* How to complete this task *
Please transcribe, word for word, the line containing "My Account (26, 2389)" and every line after it through the end of the records below, and nothing else.

* Record set *
[Start of section]
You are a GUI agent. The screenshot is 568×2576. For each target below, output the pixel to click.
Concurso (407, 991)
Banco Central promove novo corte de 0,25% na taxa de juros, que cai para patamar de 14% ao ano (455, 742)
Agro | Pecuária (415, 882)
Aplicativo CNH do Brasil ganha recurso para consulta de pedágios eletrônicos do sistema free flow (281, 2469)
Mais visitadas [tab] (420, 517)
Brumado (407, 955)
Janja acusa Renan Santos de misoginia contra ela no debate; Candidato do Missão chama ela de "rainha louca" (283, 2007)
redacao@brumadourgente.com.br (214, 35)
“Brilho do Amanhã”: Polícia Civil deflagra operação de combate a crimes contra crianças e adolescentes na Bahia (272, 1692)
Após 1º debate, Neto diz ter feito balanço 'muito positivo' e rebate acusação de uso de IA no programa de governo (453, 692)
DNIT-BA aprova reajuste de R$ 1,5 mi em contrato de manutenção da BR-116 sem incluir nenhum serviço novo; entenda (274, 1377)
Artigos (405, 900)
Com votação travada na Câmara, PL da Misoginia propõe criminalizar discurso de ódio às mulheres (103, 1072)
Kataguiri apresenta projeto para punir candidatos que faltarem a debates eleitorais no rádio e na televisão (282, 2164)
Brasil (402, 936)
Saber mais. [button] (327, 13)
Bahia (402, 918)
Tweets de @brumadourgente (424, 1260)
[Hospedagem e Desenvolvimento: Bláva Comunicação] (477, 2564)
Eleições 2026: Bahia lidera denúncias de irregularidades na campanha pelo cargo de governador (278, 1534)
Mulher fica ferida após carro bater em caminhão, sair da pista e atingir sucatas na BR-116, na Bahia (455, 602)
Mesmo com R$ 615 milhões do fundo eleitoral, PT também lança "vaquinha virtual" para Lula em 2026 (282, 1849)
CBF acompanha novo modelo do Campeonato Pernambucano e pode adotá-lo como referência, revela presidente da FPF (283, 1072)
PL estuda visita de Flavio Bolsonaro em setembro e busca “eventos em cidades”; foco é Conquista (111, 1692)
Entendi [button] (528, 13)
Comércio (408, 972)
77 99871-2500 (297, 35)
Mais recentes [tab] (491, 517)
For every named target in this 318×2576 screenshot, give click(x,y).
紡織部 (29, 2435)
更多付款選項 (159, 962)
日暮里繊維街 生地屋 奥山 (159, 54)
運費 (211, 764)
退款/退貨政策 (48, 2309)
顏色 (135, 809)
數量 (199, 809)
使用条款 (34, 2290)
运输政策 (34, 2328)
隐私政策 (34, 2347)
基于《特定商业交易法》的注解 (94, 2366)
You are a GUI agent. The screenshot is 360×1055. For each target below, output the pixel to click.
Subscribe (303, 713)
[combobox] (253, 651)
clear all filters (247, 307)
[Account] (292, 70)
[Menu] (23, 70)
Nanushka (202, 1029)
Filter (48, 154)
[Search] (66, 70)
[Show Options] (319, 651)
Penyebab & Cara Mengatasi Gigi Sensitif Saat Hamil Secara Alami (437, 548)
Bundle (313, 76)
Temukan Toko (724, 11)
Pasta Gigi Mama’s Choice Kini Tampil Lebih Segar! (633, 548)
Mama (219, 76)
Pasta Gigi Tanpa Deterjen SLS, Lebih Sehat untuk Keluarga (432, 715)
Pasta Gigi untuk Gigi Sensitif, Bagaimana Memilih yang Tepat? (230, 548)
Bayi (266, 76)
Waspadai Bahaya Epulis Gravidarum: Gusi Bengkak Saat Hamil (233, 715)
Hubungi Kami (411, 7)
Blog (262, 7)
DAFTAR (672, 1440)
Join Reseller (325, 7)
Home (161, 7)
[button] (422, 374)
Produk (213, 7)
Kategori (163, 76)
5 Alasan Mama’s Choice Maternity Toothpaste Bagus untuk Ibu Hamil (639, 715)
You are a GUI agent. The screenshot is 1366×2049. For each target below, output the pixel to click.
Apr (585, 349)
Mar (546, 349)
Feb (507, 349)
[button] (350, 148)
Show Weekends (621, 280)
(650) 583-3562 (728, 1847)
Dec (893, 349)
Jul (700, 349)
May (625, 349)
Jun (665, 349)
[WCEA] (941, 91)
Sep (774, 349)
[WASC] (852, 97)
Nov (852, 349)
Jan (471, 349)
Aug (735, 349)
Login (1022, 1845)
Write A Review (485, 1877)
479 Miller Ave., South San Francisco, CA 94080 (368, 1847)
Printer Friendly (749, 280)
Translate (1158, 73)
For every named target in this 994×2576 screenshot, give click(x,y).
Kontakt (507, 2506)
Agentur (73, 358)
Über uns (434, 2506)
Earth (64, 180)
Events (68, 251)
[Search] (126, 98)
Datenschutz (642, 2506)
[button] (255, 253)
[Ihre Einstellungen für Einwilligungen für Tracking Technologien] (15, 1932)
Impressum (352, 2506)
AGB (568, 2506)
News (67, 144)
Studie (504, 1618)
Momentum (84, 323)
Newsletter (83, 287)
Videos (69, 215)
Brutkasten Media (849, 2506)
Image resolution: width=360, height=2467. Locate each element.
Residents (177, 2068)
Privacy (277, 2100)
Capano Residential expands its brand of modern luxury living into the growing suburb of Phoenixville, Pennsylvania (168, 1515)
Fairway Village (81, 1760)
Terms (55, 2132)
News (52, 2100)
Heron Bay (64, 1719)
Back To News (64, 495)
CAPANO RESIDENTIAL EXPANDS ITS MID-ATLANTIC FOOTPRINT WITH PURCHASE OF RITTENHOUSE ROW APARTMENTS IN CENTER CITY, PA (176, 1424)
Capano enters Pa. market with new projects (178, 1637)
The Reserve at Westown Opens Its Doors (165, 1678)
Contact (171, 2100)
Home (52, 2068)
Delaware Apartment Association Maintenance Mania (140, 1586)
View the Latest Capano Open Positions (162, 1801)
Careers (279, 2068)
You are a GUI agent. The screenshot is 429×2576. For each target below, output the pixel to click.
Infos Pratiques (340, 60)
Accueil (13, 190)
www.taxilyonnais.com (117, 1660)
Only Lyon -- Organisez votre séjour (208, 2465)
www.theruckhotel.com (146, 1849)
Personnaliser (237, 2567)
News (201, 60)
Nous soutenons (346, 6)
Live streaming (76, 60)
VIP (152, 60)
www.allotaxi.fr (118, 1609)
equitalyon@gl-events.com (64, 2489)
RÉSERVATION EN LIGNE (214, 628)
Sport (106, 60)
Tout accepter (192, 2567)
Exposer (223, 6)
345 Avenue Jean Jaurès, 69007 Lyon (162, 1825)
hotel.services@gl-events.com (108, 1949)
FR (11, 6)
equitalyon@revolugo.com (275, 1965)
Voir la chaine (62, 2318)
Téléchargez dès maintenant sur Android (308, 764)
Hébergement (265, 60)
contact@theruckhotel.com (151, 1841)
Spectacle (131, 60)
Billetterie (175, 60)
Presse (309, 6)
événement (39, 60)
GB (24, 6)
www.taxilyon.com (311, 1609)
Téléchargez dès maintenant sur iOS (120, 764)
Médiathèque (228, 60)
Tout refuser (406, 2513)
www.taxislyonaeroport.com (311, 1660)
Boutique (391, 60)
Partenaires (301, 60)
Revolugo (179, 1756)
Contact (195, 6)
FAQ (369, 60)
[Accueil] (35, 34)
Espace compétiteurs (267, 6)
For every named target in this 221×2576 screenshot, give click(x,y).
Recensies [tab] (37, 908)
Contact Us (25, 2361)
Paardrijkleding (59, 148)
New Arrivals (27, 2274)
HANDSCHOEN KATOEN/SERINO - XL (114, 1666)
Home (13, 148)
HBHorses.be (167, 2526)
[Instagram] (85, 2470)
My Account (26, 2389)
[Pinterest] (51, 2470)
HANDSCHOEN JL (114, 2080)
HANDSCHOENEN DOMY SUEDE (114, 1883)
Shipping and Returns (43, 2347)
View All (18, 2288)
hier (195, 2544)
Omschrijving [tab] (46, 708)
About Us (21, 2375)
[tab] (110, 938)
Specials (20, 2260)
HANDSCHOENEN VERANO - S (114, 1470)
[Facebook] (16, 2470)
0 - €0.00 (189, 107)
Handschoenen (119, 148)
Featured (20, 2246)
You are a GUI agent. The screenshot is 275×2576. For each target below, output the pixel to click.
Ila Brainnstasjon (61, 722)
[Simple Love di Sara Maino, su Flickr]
[End of section]
* Written answer *
My Account (26, 2389)
[Pinterest] (51, 2470)
HANDSCHOEN JL (114, 2080)
HANDSCHOENEN DOMY SUEDE (114, 1883)
Shipping and Returns (43, 2347)
View All (18, 2288)
hier (195, 2544)
Omschrijving [tab] (46, 708)
About Us (21, 2375)
[tab] (110, 938)
Specials (20, 2260)
HANDSCHOENEN VERANO - S (114, 1470)
[Facebook] (16, 2470)
0 - €0.00 (189, 107)
Handschoenen (119, 148)
Featured (20, 2246)
You are a GUI agent. The screenshot is 275×2576. For each target below, output the pixel to click.
Ila Brainnstasjon (61, 722)
[Simple Love di Sara Maino, su Flickr]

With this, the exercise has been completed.